God reminds Israel and Judah of this in the book of Hosea as well. They have forsaken God by forgetting their covenant with Him and worshipping other idols. They still brought their sin-offerings to the priests regularly, thinking this would cover their multitude of sins, knowing full well they would continue in those same sins the next day. Imagine an adulterous spouse who consistently brings home expensive gifts to make up for what has been done yet persists in his/her unfaithfulness. The Israelites’ sacrifices and burnt offerings were worthless to God without the accompaniment of genuine repentance.
Jonathan Edwards states beautifully: “All gracious affections (feelings, emotions) that are a sweet (aroma) to Christ…are brokenhearted affections. A truly Christian love, either to God or men, is a humble brokenhearted love. The desires of the saints, however earnest, are humble desires: their hope is a humble hope; and their joy, even when it is unspeakable, and full of glory, is a humble brokenhearted joy…” (Edwards, Religious Affections)
When we spend intentional, personal time with God, we understand His consistent and persistent love for us, the lengths He went through to save us from our sin, and the patience He displays as we struggle with our sin. From that relationship, we will then have a desire to emulate His love through a consistent, humble pursuit of knowing our Creator. That is, first and foremost, what God desires from us, and out of that love and devotion, with a broken spirit and humble heart, God is then pleased with our sacrifice to Him.
God cares more about the heart of our sacrifice for Him than the mere act of sacrifice. God’s people brought burnt offerings as an obligatory act rather than with true remorse for their sin, and David knew an empty sacrifice given to cover his sin would not have pleased God.
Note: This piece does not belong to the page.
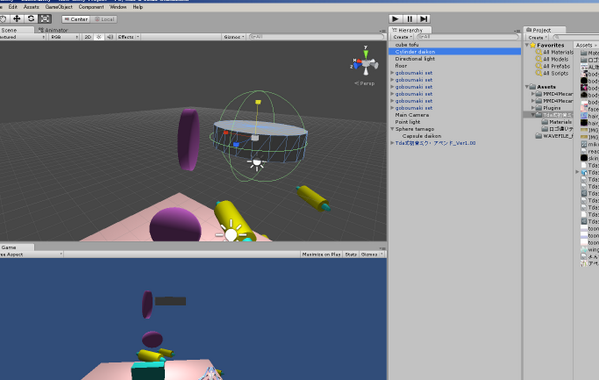Click the Step forward button
599x380 pixels.
coord(424,19)
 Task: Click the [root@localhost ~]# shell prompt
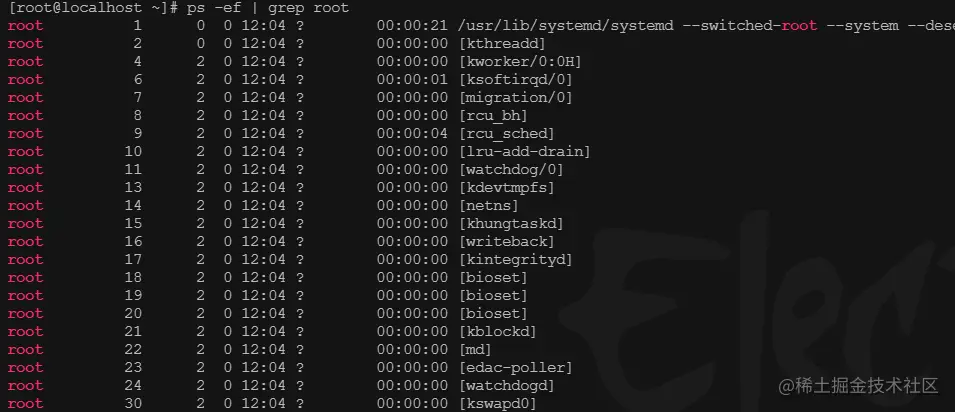click(x=93, y=8)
Are there areas in your life in which you’ve created a merit-based system out of obligation, or to earn favor with God?
This week, ask yourself these questions:
- Am I serving out of legalism, thinking that’s what is required of me to enter into the kingdom of heaven?
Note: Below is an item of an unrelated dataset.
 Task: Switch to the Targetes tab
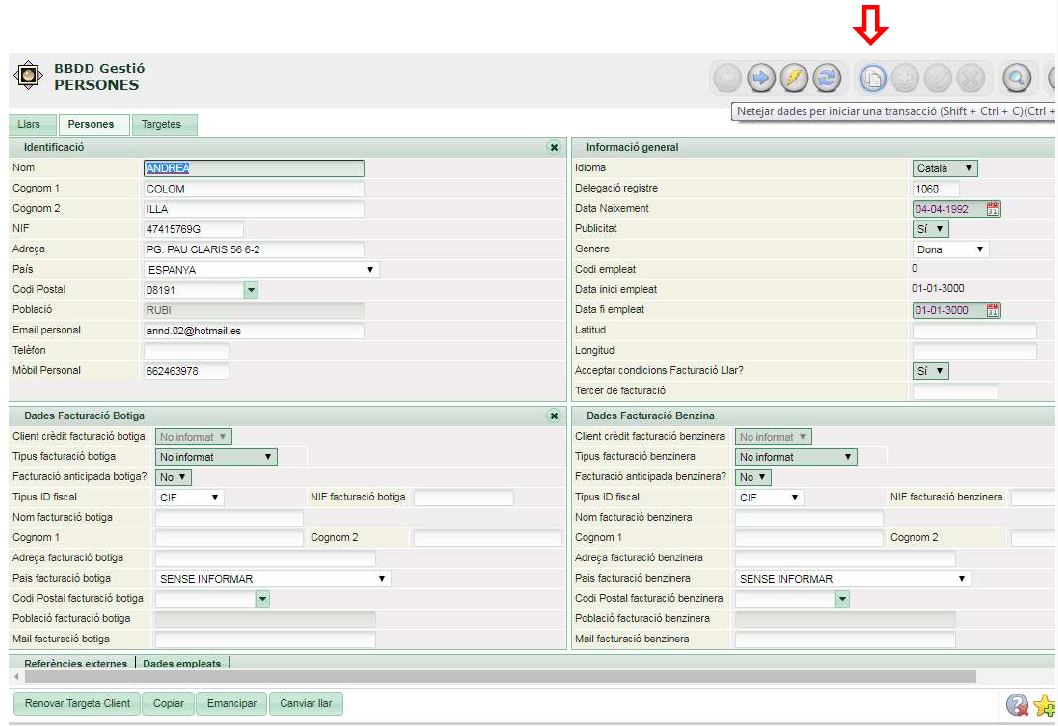coord(162,125)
- Do I sacrifice because I believe that it will bring myself or my family more blessings?
- Am I serving to gain prestige/to make a name for myself?
- Do I prioritize things I can do for God over spending time with Him in His Word/prayer?
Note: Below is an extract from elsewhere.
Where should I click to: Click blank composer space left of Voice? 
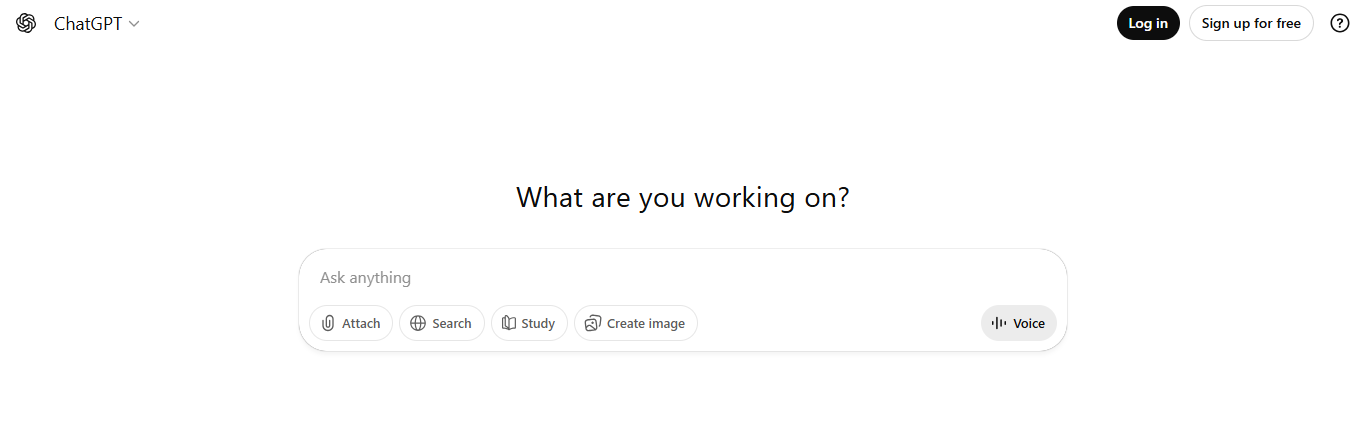(x=840, y=323)
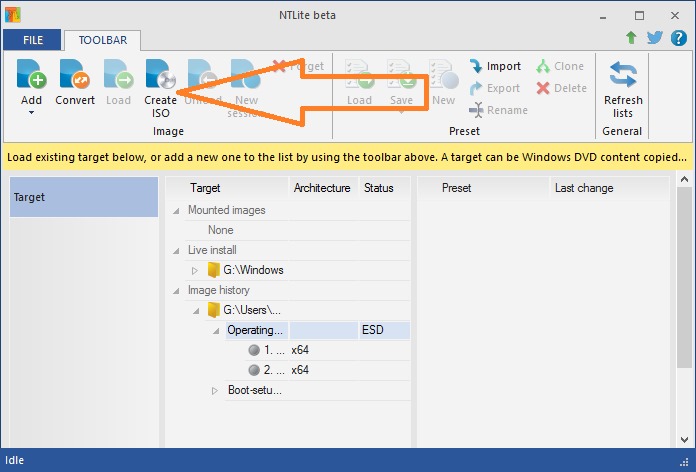The height and width of the screenshot is (472, 696).
Task: Expand the Boot-setup tree node
Action: [x=215, y=390]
- Do I have consistent, persistent sin in my life for which I have not repented?
- Do I sacrifice my time/money/energy/resources out of a joyful heart, or out of an exhausted, begrudging heart?
Take a few moments to listen to the song “Nothing Else” by Cody Carnes and commit to make intentional daily time to just sit in His presence. Read the entire passage of Psalm 51 and reflect on God’s grace.
Father, I praise You for Your steadfast love, Your patience, and Your never-ending faithfulness. Reveal Yourself to me in new ways as I intentionally seek time in Your Word. I pray that my sacrifice and service will be accompanied by a broken and contrite heart. As David prayed in Psalm 51, have mercy on me according to Your steadfast love; according to Your abundant mercy, blot out my transgressions and cleanse me from my sin. Create in me a clean heart, O God, and renew a right spirit within me. Restore to me the joy of Your salvation and uphold me with a willing spirit. Amen.